### Problem to work on
Quote precisely the final stretch of the listing: start at the line containing "XLVI (357, 2108)" and stop after the last line.

### Records
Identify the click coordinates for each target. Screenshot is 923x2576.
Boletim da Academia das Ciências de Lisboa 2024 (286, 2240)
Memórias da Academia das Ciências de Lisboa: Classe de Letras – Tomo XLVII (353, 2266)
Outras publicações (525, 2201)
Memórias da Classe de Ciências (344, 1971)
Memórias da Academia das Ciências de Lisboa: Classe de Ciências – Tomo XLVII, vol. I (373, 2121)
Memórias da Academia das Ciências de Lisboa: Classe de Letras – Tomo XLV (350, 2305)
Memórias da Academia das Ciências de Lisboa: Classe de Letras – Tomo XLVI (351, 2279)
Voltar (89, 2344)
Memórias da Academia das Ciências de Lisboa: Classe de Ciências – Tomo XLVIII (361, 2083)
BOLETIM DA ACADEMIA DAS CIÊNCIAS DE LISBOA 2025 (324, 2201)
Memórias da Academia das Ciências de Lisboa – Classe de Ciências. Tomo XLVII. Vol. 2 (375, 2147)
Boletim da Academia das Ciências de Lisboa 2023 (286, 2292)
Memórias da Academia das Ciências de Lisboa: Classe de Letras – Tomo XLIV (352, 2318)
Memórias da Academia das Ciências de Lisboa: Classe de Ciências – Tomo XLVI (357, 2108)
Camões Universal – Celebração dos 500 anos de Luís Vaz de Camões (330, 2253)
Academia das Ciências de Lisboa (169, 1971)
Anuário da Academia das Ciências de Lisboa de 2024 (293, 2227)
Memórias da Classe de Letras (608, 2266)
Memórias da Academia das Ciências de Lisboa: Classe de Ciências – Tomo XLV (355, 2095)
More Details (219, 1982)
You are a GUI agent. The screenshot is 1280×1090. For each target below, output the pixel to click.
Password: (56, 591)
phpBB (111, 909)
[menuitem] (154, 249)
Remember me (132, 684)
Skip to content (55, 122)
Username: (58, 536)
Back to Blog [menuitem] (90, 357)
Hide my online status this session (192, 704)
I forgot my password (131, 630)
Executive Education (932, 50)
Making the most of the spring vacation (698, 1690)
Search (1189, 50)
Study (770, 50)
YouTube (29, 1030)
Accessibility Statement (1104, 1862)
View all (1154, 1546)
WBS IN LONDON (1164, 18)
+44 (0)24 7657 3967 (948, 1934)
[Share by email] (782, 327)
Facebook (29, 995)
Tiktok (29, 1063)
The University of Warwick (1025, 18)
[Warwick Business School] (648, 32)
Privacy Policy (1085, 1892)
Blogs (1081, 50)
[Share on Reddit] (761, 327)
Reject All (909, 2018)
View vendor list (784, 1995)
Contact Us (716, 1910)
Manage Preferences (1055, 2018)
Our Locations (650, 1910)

### Answer space
Memórias da Academia das Ciências de Lisboa: Classe de Ciências – Tomo XLVI (357, 2108)
Camões Universal – Celebração dos 500 anos de Luís Vaz de Camões (330, 2253)
Academia das Ciências de Lisboa (169, 1971)
Anuário da Academia das Ciências de Lisboa de 2024 (293, 2227)
Memórias da Classe de Letras (608, 2266)
Memórias da Academia das Ciências de Lisboa: Classe de Ciências – Tomo XLV (355, 2095)
More Details (219, 1982)
You are a GUI agent. The screenshot is 1280×1090. For each target below, output the pixel to click.
Password: (56, 591)
phpBB (111, 909)
[menuitem] (154, 249)
Remember me (132, 684)
Skip to content (55, 122)
Username: (58, 536)
Back to Blog [menuitem] (90, 357)
Hide my online status this session (192, 704)
I forgot my password (131, 630)
Executive Education (932, 50)
Making the most of the spring vacation (698, 1690)
Search (1189, 50)
Study (770, 50)
YouTube (29, 1030)
Accessibility Statement (1104, 1862)
View all (1154, 1546)
WBS IN LONDON (1164, 18)
+44 (0)24 7657 3967 (948, 1934)
[Share by email] (782, 327)
Facebook (29, 995)
Tiktok (29, 1063)
The University of Warwick (1025, 18)
[Warwick Business School] (648, 32)
Privacy Policy (1085, 1892)
Blogs (1081, 50)
[Share on Reddit] (761, 327)
Reject All (909, 2018)
View vendor list (784, 1995)
Contact Us (716, 1910)
Manage Preferences (1055, 2018)
Our Locations (650, 1910)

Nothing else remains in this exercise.